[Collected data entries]
---------------
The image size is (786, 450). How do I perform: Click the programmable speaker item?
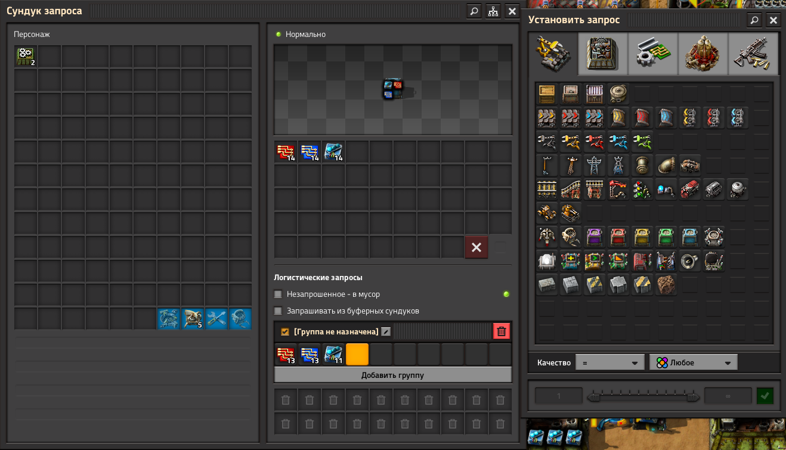click(689, 260)
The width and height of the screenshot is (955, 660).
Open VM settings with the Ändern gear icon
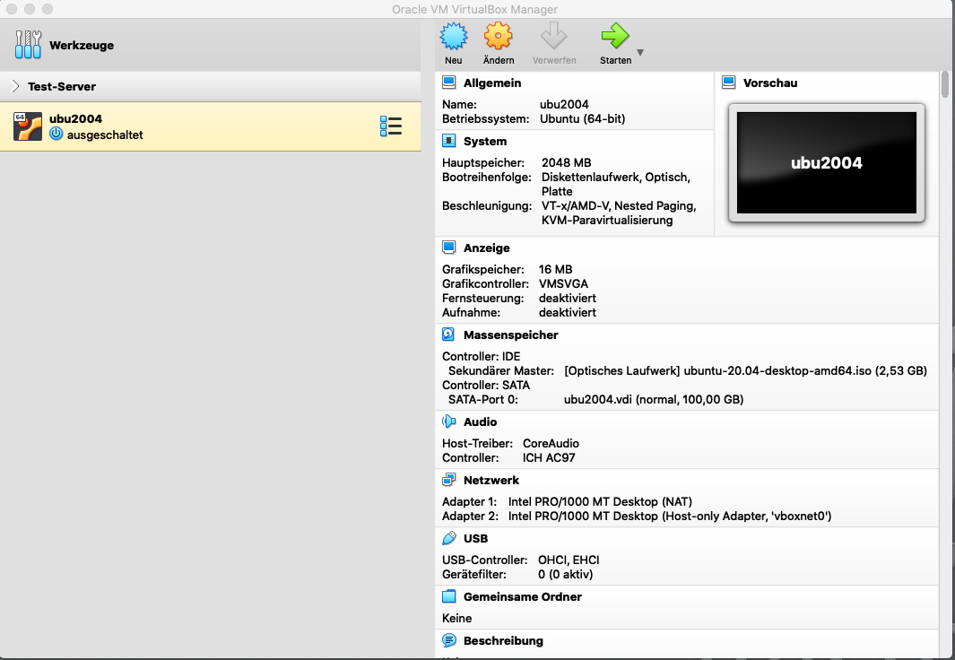[498, 37]
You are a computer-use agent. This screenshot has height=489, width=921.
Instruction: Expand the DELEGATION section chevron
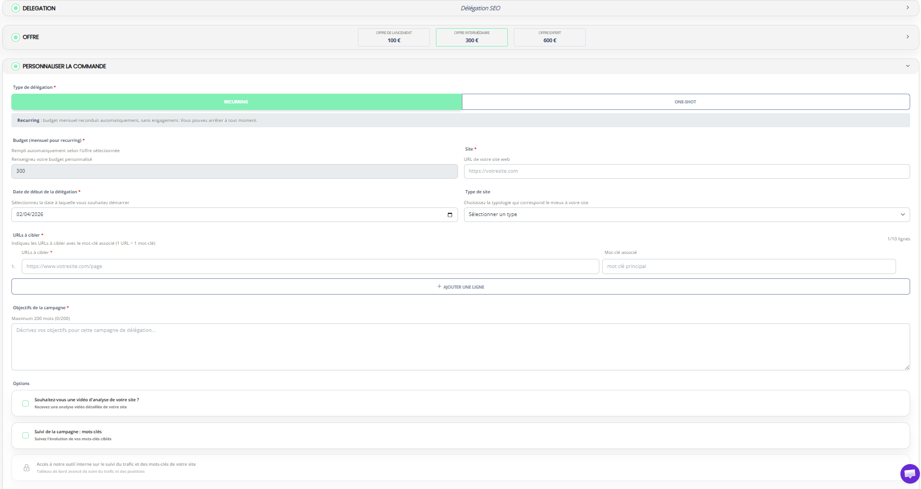tap(907, 8)
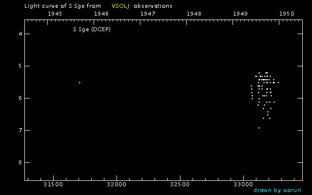
Task: Click the 1946 year label on top axis
Action: [101, 14]
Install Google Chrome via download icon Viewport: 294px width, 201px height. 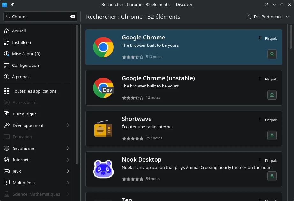pyautogui.click(x=272, y=54)
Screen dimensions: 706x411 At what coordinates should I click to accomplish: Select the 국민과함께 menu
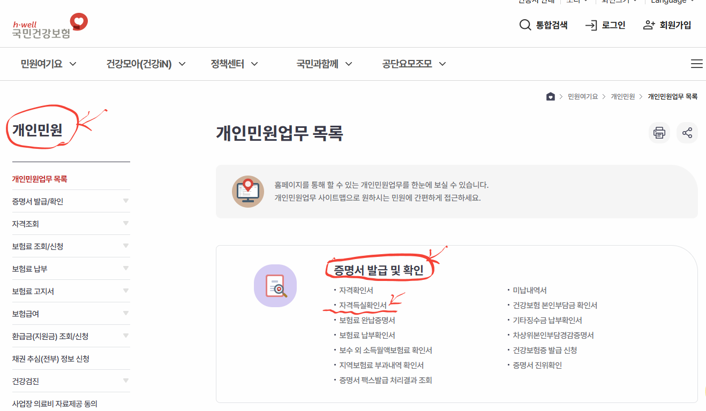(318, 64)
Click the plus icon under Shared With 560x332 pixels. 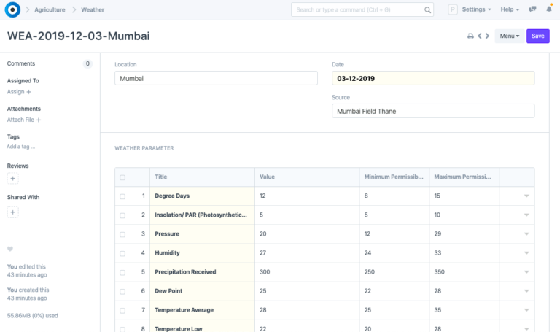pos(13,212)
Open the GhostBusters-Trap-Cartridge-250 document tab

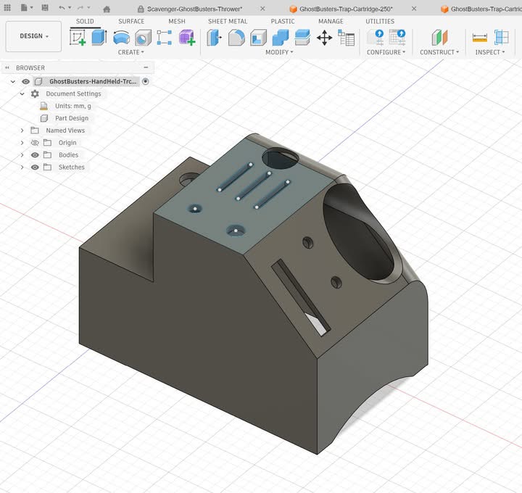click(x=346, y=9)

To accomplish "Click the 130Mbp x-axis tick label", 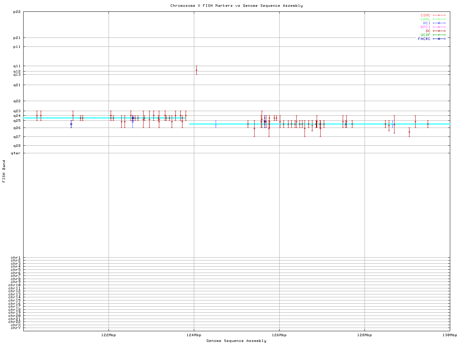I will point(450,335).
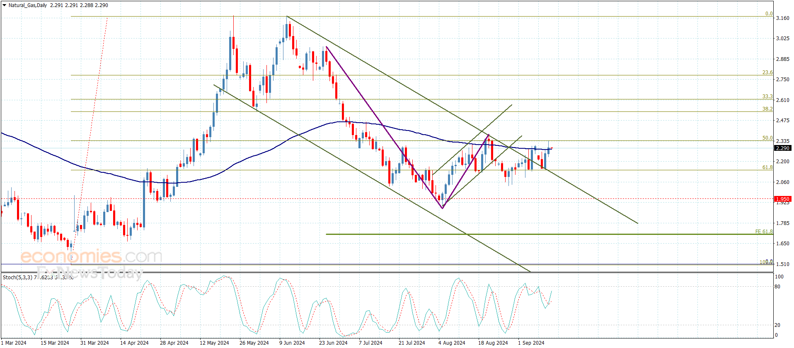794x348 pixels.
Task: Click the economies.com watermark link
Action: pos(91,256)
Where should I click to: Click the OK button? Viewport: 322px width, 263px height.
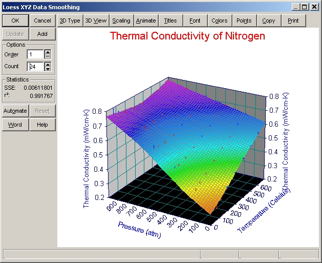tap(15, 21)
---------------
▶ _Task to complete_:
Going through the records above, state how many lines carry "screenshot", with no other text.

▶ _Task result_:
2